TASK DIRECTIONS: Transcribe word for word the lines below from the line with "Click the green" through the line with "The width and height of the screenshot is (1024, 591).", ends included.

SOURCE MATERIAL:
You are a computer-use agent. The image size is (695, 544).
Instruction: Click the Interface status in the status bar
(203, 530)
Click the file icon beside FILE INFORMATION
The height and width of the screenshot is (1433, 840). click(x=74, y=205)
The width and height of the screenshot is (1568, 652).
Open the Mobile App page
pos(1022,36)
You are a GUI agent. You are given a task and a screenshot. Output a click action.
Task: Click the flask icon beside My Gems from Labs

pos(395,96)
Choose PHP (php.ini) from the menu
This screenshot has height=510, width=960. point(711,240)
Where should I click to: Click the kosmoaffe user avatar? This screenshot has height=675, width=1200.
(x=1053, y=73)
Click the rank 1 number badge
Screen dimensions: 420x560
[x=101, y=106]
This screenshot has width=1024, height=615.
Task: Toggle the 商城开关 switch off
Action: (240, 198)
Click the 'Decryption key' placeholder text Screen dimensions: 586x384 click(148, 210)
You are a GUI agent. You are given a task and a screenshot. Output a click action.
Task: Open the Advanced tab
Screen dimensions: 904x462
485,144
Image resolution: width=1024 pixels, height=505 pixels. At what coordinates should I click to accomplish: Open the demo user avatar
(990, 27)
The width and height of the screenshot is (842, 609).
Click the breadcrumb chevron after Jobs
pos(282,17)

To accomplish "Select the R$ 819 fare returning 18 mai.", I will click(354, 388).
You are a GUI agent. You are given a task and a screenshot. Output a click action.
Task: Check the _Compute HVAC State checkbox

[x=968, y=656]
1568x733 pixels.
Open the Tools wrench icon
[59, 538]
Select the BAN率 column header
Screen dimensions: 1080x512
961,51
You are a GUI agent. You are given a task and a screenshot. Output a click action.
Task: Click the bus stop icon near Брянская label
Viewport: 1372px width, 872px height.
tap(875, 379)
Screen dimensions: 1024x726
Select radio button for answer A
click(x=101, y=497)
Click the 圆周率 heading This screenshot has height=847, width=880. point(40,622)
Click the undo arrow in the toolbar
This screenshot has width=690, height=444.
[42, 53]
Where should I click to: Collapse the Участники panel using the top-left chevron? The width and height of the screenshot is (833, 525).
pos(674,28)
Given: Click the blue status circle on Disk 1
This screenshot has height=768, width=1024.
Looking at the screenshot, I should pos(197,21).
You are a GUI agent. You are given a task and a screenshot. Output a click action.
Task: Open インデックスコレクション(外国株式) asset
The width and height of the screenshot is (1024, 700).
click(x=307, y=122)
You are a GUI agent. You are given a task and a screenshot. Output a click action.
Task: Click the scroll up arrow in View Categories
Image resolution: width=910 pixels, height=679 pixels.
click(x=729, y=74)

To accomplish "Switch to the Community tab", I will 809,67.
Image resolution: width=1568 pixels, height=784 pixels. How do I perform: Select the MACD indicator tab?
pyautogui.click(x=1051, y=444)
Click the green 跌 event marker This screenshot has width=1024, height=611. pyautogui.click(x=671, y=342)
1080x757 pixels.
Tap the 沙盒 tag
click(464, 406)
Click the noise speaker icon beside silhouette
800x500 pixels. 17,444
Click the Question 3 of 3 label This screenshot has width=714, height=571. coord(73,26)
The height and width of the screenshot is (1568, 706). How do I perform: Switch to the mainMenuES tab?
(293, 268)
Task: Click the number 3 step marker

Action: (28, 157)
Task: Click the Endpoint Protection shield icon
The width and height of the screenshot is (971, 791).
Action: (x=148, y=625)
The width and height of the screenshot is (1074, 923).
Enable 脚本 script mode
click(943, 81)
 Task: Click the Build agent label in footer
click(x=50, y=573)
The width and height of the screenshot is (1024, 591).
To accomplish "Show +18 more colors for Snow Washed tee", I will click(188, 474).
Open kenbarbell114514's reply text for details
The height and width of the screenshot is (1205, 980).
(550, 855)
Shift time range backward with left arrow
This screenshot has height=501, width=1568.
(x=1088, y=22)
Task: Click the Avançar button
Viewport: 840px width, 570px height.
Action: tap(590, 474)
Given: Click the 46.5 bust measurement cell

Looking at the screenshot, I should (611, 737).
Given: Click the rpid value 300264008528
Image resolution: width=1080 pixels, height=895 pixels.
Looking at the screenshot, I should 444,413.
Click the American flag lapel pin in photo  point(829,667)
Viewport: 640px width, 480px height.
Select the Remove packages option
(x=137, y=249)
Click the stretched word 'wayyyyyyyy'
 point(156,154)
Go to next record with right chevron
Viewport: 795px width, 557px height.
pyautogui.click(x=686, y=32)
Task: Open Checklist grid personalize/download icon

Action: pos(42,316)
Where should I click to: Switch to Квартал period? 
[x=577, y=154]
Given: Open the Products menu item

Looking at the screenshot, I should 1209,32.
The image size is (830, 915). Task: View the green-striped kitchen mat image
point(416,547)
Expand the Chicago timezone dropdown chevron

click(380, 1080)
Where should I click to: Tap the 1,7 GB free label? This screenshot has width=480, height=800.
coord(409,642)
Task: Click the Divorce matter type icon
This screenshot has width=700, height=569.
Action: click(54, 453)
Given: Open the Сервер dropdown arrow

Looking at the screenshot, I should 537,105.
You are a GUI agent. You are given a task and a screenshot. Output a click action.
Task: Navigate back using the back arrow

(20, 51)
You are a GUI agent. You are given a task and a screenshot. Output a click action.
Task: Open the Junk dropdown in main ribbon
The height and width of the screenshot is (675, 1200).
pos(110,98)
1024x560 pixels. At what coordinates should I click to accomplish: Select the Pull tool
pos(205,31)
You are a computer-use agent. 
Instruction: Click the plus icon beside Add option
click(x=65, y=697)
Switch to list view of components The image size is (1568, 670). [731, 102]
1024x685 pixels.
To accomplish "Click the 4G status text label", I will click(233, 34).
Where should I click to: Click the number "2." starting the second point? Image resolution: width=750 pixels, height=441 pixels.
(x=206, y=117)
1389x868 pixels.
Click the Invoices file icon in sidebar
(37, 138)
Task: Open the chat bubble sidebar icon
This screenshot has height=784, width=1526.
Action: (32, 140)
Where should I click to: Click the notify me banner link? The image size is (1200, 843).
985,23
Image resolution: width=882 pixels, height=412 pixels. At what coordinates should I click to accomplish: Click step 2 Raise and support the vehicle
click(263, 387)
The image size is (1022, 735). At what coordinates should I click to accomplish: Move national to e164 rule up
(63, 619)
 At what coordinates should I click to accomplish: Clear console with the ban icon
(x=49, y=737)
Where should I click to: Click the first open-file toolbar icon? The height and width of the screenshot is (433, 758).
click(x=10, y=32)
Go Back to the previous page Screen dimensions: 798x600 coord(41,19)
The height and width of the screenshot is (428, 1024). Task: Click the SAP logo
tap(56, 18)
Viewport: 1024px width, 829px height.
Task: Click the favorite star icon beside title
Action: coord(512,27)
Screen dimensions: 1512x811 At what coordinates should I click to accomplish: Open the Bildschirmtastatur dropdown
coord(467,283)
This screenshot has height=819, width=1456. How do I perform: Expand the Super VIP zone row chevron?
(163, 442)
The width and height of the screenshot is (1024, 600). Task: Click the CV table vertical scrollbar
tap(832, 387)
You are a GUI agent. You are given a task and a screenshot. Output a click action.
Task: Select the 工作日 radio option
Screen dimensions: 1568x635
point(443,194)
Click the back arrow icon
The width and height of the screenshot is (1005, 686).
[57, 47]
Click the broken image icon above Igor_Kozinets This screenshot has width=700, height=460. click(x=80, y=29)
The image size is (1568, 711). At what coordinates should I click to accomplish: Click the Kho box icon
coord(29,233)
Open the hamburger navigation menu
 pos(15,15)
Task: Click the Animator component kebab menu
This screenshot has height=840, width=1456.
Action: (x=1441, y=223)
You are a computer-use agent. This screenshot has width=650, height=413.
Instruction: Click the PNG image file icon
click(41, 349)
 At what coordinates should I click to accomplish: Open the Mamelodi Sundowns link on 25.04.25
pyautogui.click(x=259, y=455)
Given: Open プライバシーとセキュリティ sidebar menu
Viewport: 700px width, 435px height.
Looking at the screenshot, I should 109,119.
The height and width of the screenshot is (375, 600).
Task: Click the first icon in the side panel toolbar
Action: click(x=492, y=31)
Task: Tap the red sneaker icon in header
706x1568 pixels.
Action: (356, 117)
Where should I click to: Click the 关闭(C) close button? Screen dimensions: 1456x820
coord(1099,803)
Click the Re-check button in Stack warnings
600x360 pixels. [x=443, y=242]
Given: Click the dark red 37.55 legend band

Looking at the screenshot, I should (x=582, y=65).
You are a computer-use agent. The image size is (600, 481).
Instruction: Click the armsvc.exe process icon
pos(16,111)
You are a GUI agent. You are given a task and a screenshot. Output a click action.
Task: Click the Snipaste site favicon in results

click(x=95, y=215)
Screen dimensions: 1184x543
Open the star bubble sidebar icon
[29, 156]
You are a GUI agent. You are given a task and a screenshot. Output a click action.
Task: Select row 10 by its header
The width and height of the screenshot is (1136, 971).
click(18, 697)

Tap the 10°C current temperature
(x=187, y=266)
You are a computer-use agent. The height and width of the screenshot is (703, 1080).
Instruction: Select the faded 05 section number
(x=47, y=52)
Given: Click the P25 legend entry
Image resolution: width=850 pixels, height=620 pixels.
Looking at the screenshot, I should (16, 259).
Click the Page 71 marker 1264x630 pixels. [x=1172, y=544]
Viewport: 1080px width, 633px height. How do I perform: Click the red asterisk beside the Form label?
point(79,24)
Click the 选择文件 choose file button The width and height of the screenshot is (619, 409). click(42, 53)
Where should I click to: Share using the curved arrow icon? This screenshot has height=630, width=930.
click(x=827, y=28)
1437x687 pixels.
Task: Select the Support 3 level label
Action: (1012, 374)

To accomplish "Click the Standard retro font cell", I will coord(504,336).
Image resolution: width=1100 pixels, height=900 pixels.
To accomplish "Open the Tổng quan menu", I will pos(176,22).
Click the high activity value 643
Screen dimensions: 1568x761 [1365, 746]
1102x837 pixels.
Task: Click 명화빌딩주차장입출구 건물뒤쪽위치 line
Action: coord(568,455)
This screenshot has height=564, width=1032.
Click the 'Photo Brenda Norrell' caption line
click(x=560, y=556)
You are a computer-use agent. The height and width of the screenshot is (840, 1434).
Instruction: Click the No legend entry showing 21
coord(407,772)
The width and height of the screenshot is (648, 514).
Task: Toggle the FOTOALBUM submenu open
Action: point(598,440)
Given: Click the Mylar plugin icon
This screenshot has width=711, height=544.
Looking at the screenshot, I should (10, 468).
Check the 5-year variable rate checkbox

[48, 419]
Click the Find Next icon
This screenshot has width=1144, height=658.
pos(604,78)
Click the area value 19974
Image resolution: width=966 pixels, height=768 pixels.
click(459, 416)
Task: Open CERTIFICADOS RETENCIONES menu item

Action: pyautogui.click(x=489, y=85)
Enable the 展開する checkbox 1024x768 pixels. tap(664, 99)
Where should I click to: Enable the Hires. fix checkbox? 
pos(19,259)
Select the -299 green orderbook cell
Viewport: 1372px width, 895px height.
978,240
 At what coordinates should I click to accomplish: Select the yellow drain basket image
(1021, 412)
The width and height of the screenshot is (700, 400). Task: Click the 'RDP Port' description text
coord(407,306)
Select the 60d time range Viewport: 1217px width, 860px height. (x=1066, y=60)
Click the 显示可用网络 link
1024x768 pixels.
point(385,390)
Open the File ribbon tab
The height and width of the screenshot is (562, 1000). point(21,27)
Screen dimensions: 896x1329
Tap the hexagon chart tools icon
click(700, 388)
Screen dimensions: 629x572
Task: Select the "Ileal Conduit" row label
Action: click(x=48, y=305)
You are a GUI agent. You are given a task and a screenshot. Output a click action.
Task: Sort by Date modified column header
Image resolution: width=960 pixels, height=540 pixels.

SOLUTION FOR THIS PROBLEM:
Click the green 跌 event marker This screenshot has width=1024, height=611. pyautogui.click(x=671, y=342)
1080x757 pixels.
Tap the 沙盒 tag
click(464, 406)
Click the noise speaker icon beside silhouette
800x500 pixels. 17,444
Click the Question 3 of 3 label This screenshot has width=714, height=571. coord(73,26)
The height and width of the screenshot is (1568, 706). How do I perform: Switch to the mainMenuES tab?
(293, 268)
Task: Click the number 3 step marker

Action: (28, 157)
Task: Click the Endpoint Protection shield icon
The width and height of the screenshot is (971, 791).
Action: (x=148, y=625)
The width and height of the screenshot is (1074, 923).
Enable 脚本 script mode
click(943, 81)
 Task: Click the Build agent label in footer
click(x=50, y=573)
The width and height of the screenshot is (1024, 591).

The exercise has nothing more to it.